What this exercise asks
A: Print everything in the 2017 budget update from "First home buyers can salary" down to "typical bank account.".
B: According to the 2017 budget update, what total amount can first home buyers salary sacrifice into their superannuation fund under the scheme?
C: Finish out the next part of the 2017 budget update, picking up after its last paragraph.

Source text
============================================================
15 May 2017
2017 Federal Budget Update
Key tax changes that may affect you
First Home buyers
The Government will encourage home ownership by allowing first home buyers to save a deposit for their first home within their superannuation fund.
First home buyers can salary sacrifice up to $15,000 per year, up to a total of $30,000 into their superannuation fund. This means that first home buyers can take advantage of contributing pre-tax dollars and only pay 15% tax within the fund itself. Note that concessional and non-concessional contribution caps also apply to these payments.
You can withdraw your contribution from 1 July 2018 to pay for a home deposit. The withdrawal amount from concessional contributions is taxed at the individual’s marginal tax rate with a 30% tax offset. Therefore, this scheme will leave savers better off overall than if they deposited savings into a typical bank account.
Good news for small business with the Government proposing to extend the ‘$20,000 instant asset write-off’ for an extra 12 months for businesses with an aggregated turnover of less than $10 million.
If you are a small business that needs to buy assets such as computers, motor-vehicles, now may be the time to take advantage of this concession.
Rental Property Owners
While there was a sigh of relief that no changes were made to Negative Gearing tax offsets, the Government will, however, limit rental property deductions that were previously made available.
From 1 July 2017:
Depreciation on plant and equipment items such as dishwashers and ceiling fans will only be available to investors who currently own the asset until either the investor no longer owns the asset, or the asset reaches its useful life. In other words, subsequent owners of the property who purchase the pre-existing plant and equipment asset from its previous owner, cannot claim depreciation deductions on that same asset. Instead, acquisitions of existing plant and equipment items will be reflected in the cost base for Capital Gains Tax purposes.
============================================================
Data supplied
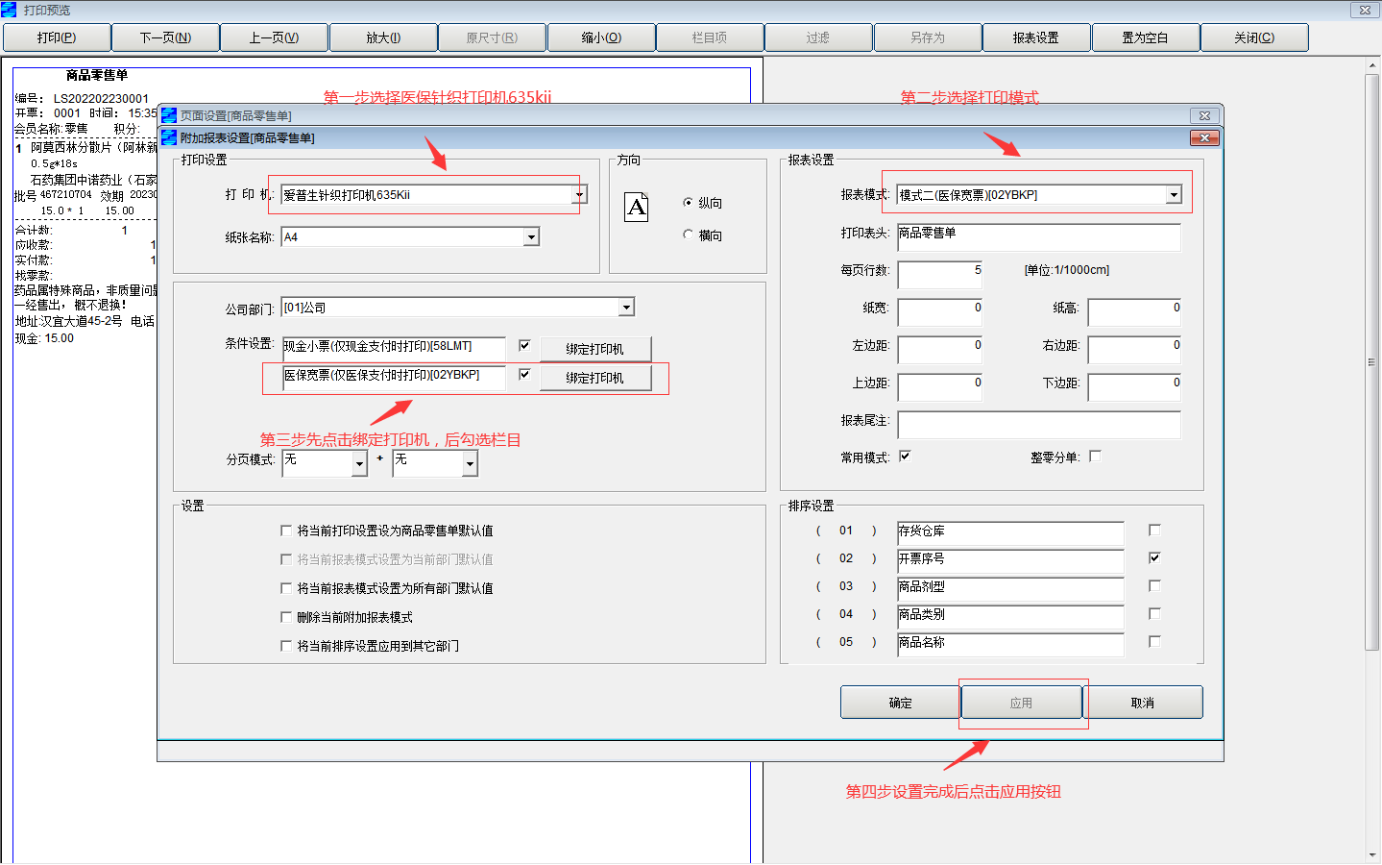The width and height of the screenshot is (1382, 865).
Task: Click 打印(P) in the toolbar
Action: [x=57, y=37]
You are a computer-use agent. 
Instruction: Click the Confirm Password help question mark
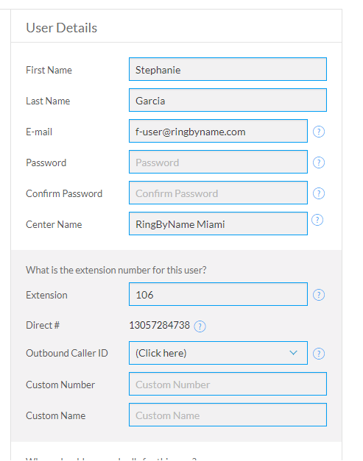pyautogui.click(x=319, y=193)
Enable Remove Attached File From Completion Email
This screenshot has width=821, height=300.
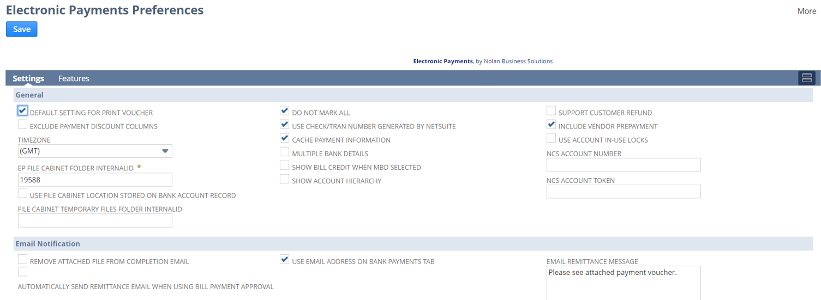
============================================================
Results for each task
A:
First home buyers can salary sacrifice up to $15,000 per year, up to a total of $30,000 into their superannuation fund. This means that first home buyers can take advantage of contributing pre-tax dollars and only pay 15% tax within the fund itself. Note that concessional and non-concessional contribution caps also apply to these payments.
You can withdraw your contribution from 1 July 2018 to pay for a home deposit. The withdrawal amount from concessional contributions is taxed at the individual’s marginal tax rate with a 30% tax offset. Therefore, this scheme will leave savers better off overall than if they deposited savings into a typical bank account.

B: Up to a total of $30,000, at no more than $15,000 per year.

C:
Deductions for travel, for example to personally inspect a property, perform repairs and maintenance or to collect rent, will no longer be allowable.
Individual Income Tax Payers
The Budget seeks to provide extra Government funding in the health system, including funding for hospitals, medical research and bulk billing incentives for GPs and Specialists.
However, the extra funding will be recouped from a rise in the Medicare Levy from 2% to 2.5% from 1 July 2019.
Low income earners will continue to receive relief from the Medicare levy through the low-income thresholds. The thresholds will increase to encompass a greater number of individuals and families who can access this tax relief.
University Students and Graduates
The Government has proposed changes to the thresholds and repayment amounts for those who have a HELP debt. From 1 July 2018, repayment thresholds will be lowered from $54,868 to $42,000. This measure is to encourage faster repayments of student loans.